In the entries that follow, find every line containing "width" and copy it.

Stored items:
──────

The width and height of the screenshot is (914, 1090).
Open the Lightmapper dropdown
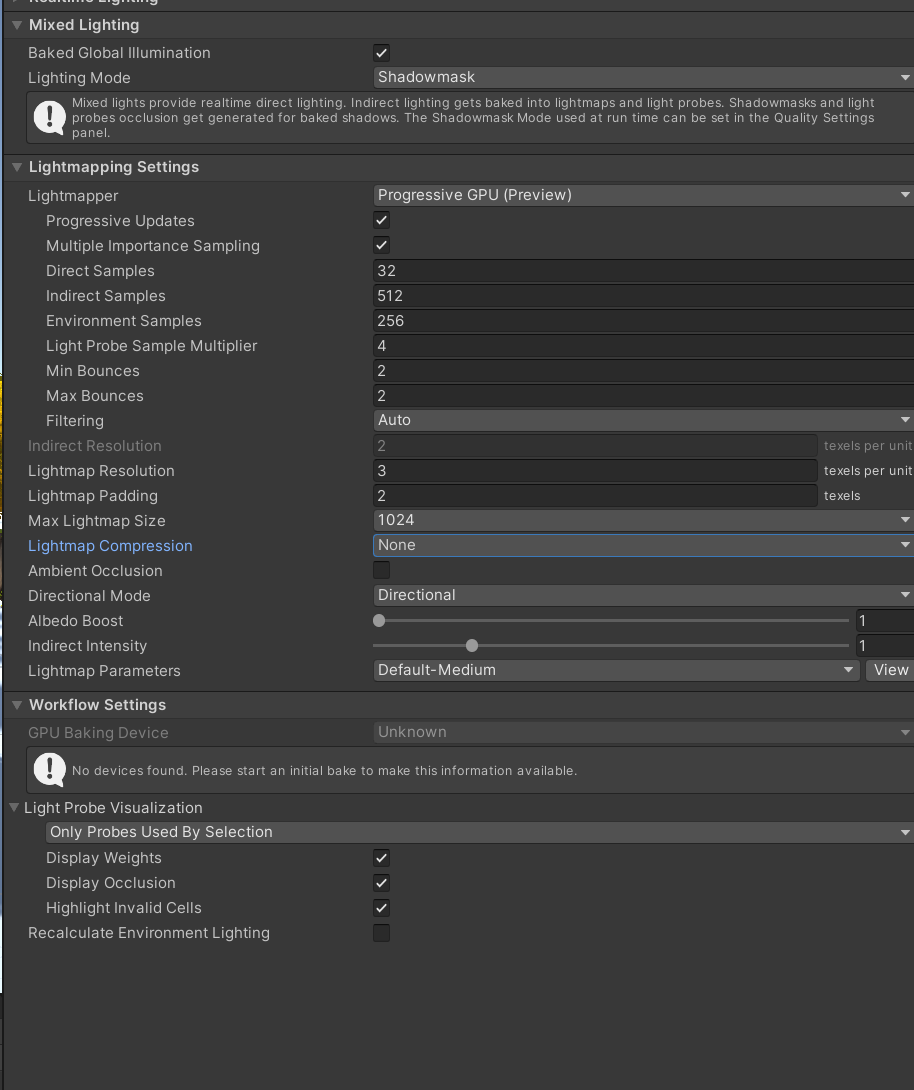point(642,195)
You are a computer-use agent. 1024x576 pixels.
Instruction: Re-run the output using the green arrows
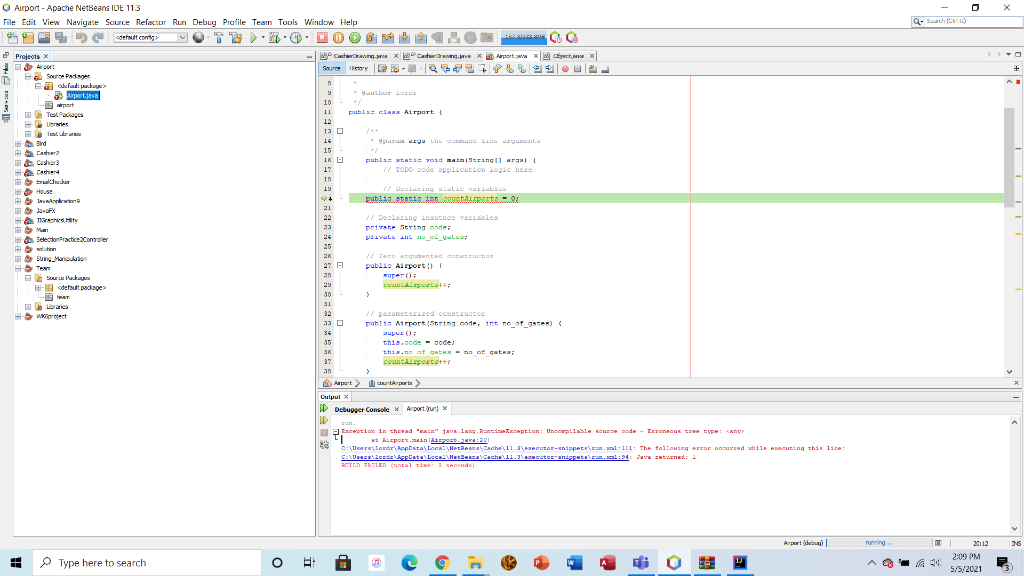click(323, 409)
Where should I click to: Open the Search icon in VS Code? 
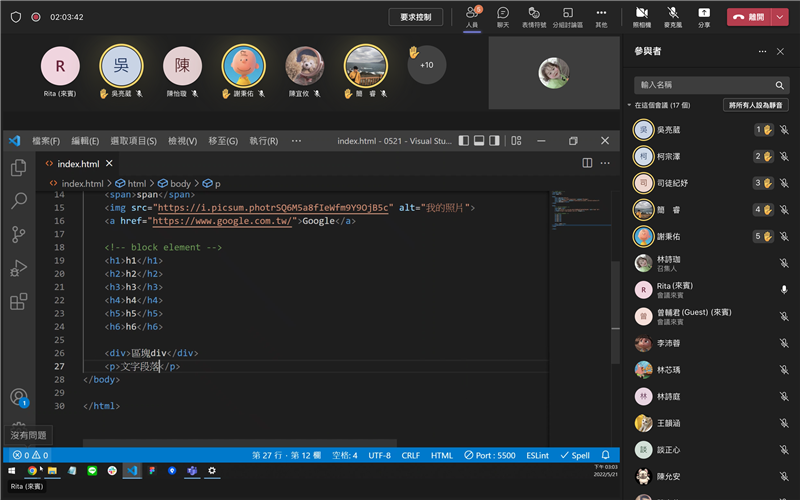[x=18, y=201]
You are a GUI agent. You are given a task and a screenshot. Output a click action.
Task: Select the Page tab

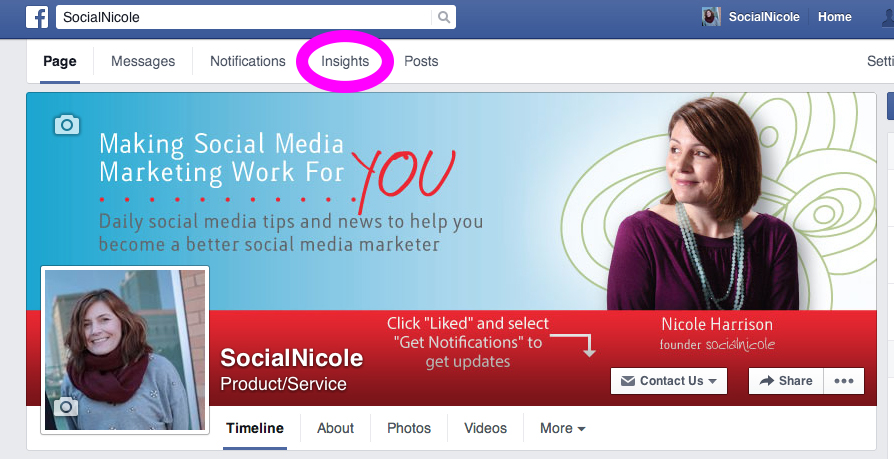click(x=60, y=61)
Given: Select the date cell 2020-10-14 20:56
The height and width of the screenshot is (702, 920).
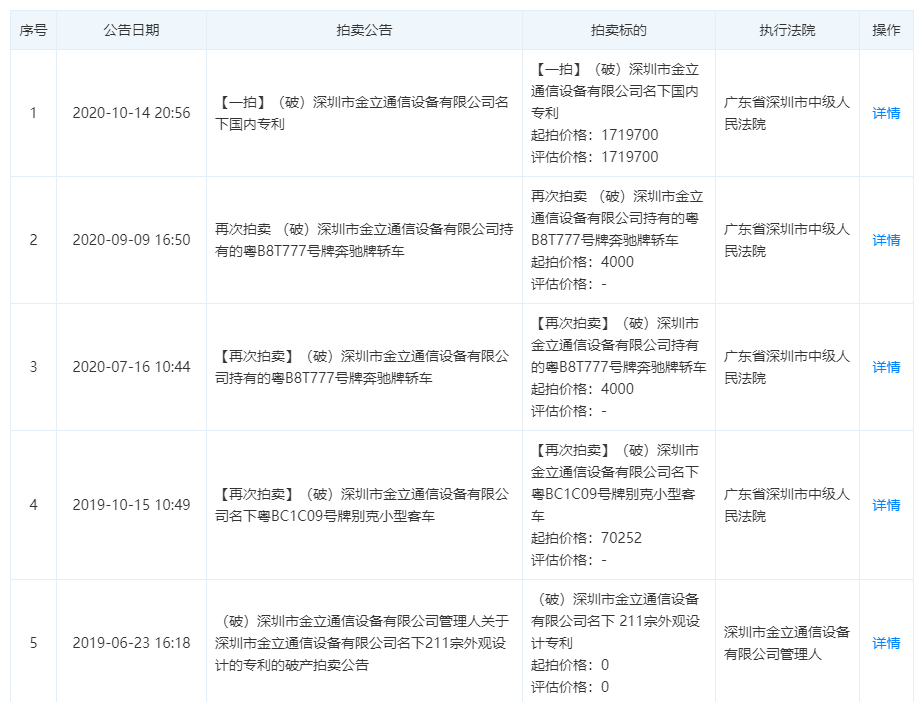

──────

EXERCISE OUTPUT:
The width and height of the screenshot is (914, 1090).
The height and width of the screenshot is (702, 920).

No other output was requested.